CrowdWater is a citizen science project that enables the collection and sharing of water level data on streams and rivers worldwide using virtual scales. As part of the project, a CrowdWater (CW) mobile application was developed that allows users to take and upload geo-referenced photos of water bodies, which are then processed and stored in a global database. CW data provides valuable information for small and ungauged rivers that are often neglected by conventional monitoring systems.
The amount of data that we are able to gather from this application is surprising. There are currently more than 30,000 observation stations all around the world!
In spring 2022, as part of the European Summer of Weather Code (ESoWC), a program that promotes collaboration among scientists, we developed a machine learning model for flood forecasting using CrowdWater data. Our project, called “Flood forecasting: the power of citizen science”, aims to improve the reliability and robustness of flood prediction for ungauged catchments that are vulnerable to flash floods.
Our approach
The challenge was to develop a machine learning model to analyze CW data, and assess its potential to be used as part of a flood forecasting system.
Our proposed methodology consisted of five key steps:
- data cleansing and selection;
- water level conversion;
- river characterization;
- machine learning model development;
- model evaluation and refinement;
How to translate a virtual scale into the real world?
Converting information from CrowdWater into usable data is not a trivial task. Each CrowdWater spot is first initiated with a picture, on which the photographer puts a virtual scale. Then, any CrowdWater citizen scientist can go back to the same spot, upload a new picture and compare the new water level to the virtual scale from the first picture. However, the virtual scale height can not be easily standardized across all locations.
Below are some of the pictures of these water level measurements at different locations.
Virtual scales at high (left), low (center) and medium (right) water levels.
To address the lack of standardization in CW’s virtual scales, we manually standardized each virtual scale by visually estimating its real-world height based on surrounding features. This approach allowed us to convert the qualitative virtual scale readings into quantitative water level measurements (in cm).
Using surroundings to visually estimate the real-life height of a CrowdWater virtual scale!
We then manually calculated the width of each river using Google Maps. We also used digital elevation models for the selected catchment to calculate stream order and catchment area using QGIS.
A first attempt at a simple machine learning model
Machine learning (ML) connects citizen scientists and traditional monitoring stations: CrowdWater data and river gauge observations are used to train a ML model, which will eventually convert photographs into discharge observations. To train the ML model we initially planned to use data from real gauging stations, but unfortunately, there were lots of gaps in the available data. Since we couldn’t use real data, we used the best available proxy: discharge simulations driven by meteorological data from the European Flood Awareness System (EFAS).

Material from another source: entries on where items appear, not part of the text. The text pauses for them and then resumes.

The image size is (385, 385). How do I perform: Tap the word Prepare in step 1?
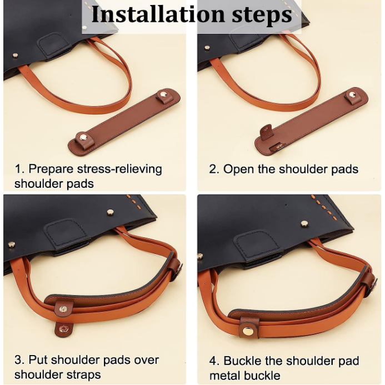coord(51,169)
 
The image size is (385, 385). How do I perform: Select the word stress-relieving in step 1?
coord(119,169)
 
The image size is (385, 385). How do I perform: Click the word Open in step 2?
coord(238,169)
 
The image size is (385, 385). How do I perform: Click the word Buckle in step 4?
coord(242,361)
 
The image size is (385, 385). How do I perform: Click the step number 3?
coord(19,360)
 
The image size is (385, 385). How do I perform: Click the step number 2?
coord(213,169)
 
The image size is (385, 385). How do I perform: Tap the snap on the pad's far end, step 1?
coord(163,94)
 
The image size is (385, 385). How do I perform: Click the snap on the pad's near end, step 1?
coord(82,136)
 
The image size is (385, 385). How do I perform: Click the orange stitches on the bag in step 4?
coord(320,205)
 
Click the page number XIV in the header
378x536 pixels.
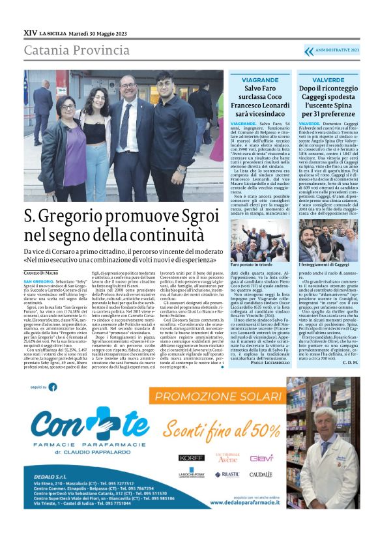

We used two different types of models: a random forest model and a linear regression model. For each of the models, we started by just using the water level and the width of the river to predict the EFAS flow. We then included the stream order, the width of the river and the catchment area and observed how the model performed by adding more information.
Below are the training results and the validation results:
Figure 3: Train Results. lr=linear regression; rf=random forest; s=spotted at; h=height; w=width; o=order of the river; a=catchment area.
As we can see, the random forest model overfitted substantially, while linear regression overfitted to a lesser degree. Adding information about stream width and order data to the linear regression model improved the results. The information about the catchment area didn’t quite meet our expectations and it didn’t affect the model results at all.
Validation Results.
During validation all the models worked poorly and overfit. This was likely due to our small sample size. Getting a larger and a more robust set of data would have likely helped us improve the results.
What will the future hold?
Our ESoWC journey highlighted the need for a larger and more robust dataset, which we were not able to obtain during the short time of the project. However, we can focus future efforts on automating the visual inspection of virtual scales through computer vision techniques, on streamlining the integration of real-time CW observations with traditional gauging station data and on exploring more sophisticated machine learning algorithms, such as deep learning models.
With our project we witnessed the potential of CrowdWater datasets, that can give insights into areas with very limited or no observational data. By combining the dedication of citizen scientists with advanced data analysis techniques, we can unlock a new era of real-time flood forecasting, safeguarding communities and promoting sustainable water management practices.